ZfrOAuth2Server is built to be used with Doctrine (either ORM or ODM). Out of the box, it provides ORM mapping for Doctrine (in the config/doctrine folder).

Event manager

There are a lot of use cases where you would like to execute specific code when a token is created (or when it could not be created). Such use cases include: log login, modify generic OAuth2 response to include additional fields...

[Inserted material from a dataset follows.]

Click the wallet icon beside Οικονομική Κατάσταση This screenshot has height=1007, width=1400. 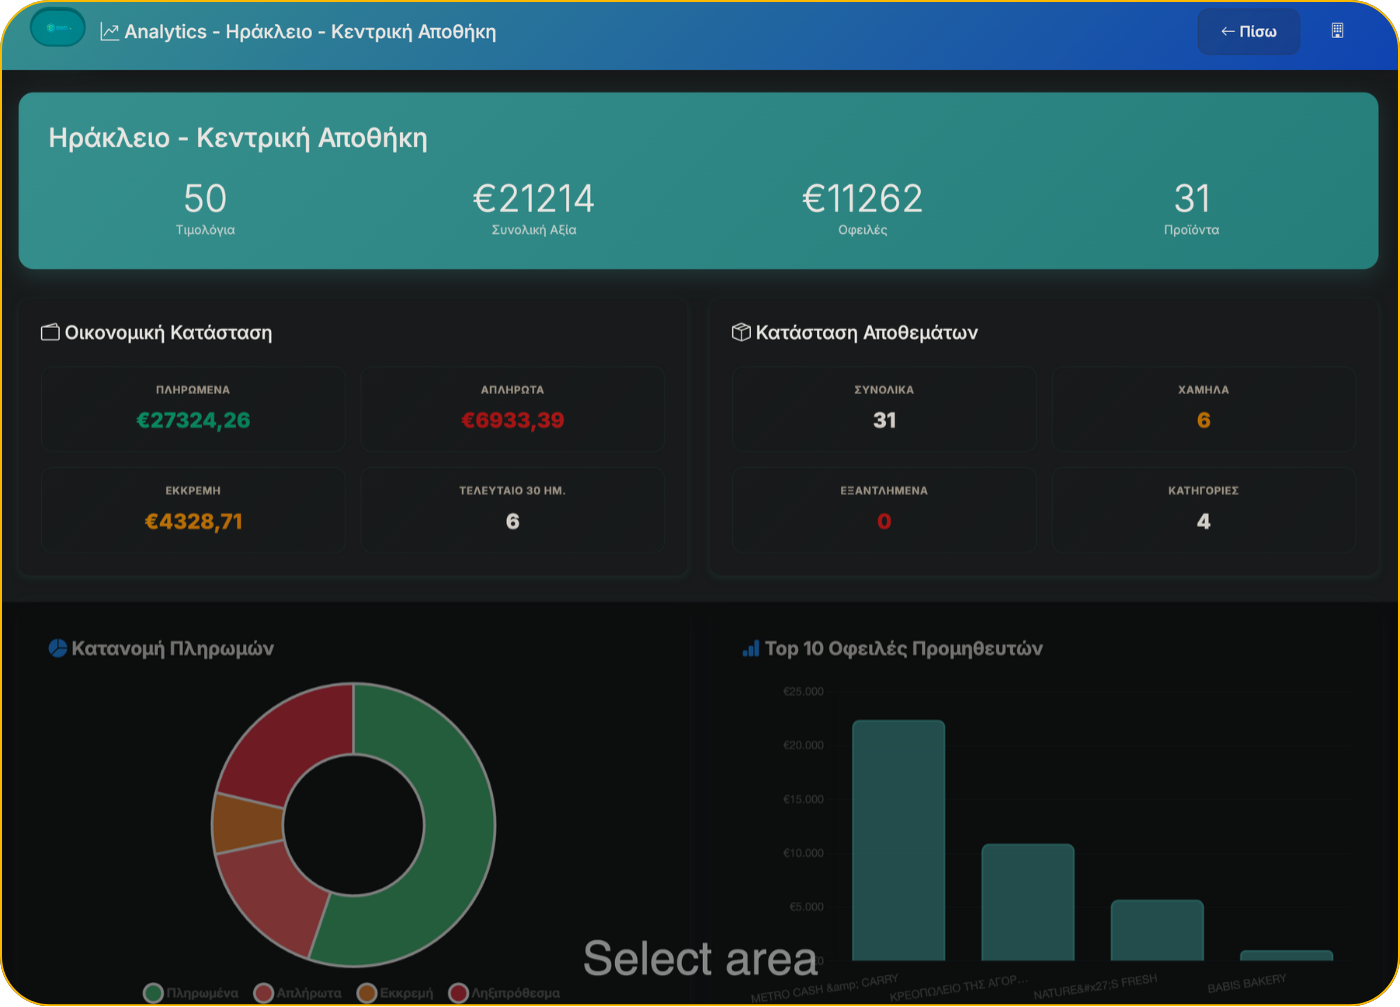coord(50,332)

To that extent, ZfrOAuth2 trigger various events in the AuthorizationServer. Four events are triggered:

  • ZfrOAuth2\Server\Event\AuthorizationCodeEvent::EVENT_CODE_CREATED: event that is triggered when the auth code has been properly created and persisted.
  • ZfrOAuth2\Server\Event\AuthorizationCodeEvent::EVENT_CODE_FAILED: event that is triggered when an error has occurred ( wrong credentials, missing grant...).
  • ZfrOAuth2\Server\Event\TokenEvent::EVENT_TOKEN_CREATED: event that is triggered when the access token has been properly created and persisted.
  • ZfrOAuth2\Server\Event\TokenEvent::EVENT_TOKEN_FAILED: event that is triggered when an error has occurred ( wrong credentials, missing grant...).

In both cases, the TokenEvent or AuthorizationCodeEvent event lets you access to the request, the response body and the access token/authorization code (if available).

Here is an example:

Zend Framework 2 users

Zend Framework 2 users can take advantage of the shared event manager, and attach listeners in their Module.php class as shown below:

use ZfrOAuth2\Server\Event\TokenEvent;

class Module
{
    public function onBootstrap(EventInterface $event)
    {
        /* @var \Zend\Mvc\Application $application */
        $application   = $event->getTarget();
        $eventManager  = $application->getEventManager();
        $sharedManager = $eventManager->getSharedManager();

        $sharedManager->attach(
            'ZfrOAuth2\Server\AuthorizationServer',
            TokenEvent::EVENT_TOKEN_CREATED,
            [$this, 'tokenCreated']
        );

        $sharedManager->attach(
            'ZfrOAuth2\Server\AuthorizationServer',
            TokenEvent::EVENT_TOKEN_FAILED,
            [$this, 'tokenFailed']
        );
    }

    public function tokenCreated(TokenEvent $event)
    {
        // We can log the access token
        $accessToken = $event->getAccessToken();
        // ...

        // Or we can alter the response body, if we need to
        $body                 = $event->getResponseBody();
        $body['custom_field'] = 'bar';

        // Update the body
        $event->setResponseBody($body);
    }

    public function tokenFailed(TokenEvent $event)
    {
        // We can inspect the response to know what happen and log the failure
        $body = $event->getResponseBody();
    }
}

Other users

For other users, you can manually retrieve the event manager from the authorization server, and attach your listener there:

use ZfrOAuth2\Server\Event\TokenEvent;

$eventManager = $authorizationServer->getEventManager();
$eventManager->attach(TokenEvent::EVENT_TOKEN_CREATED, function(TokenEvent $event) {
    // Do things
}

You are responsible to wire everything in your application.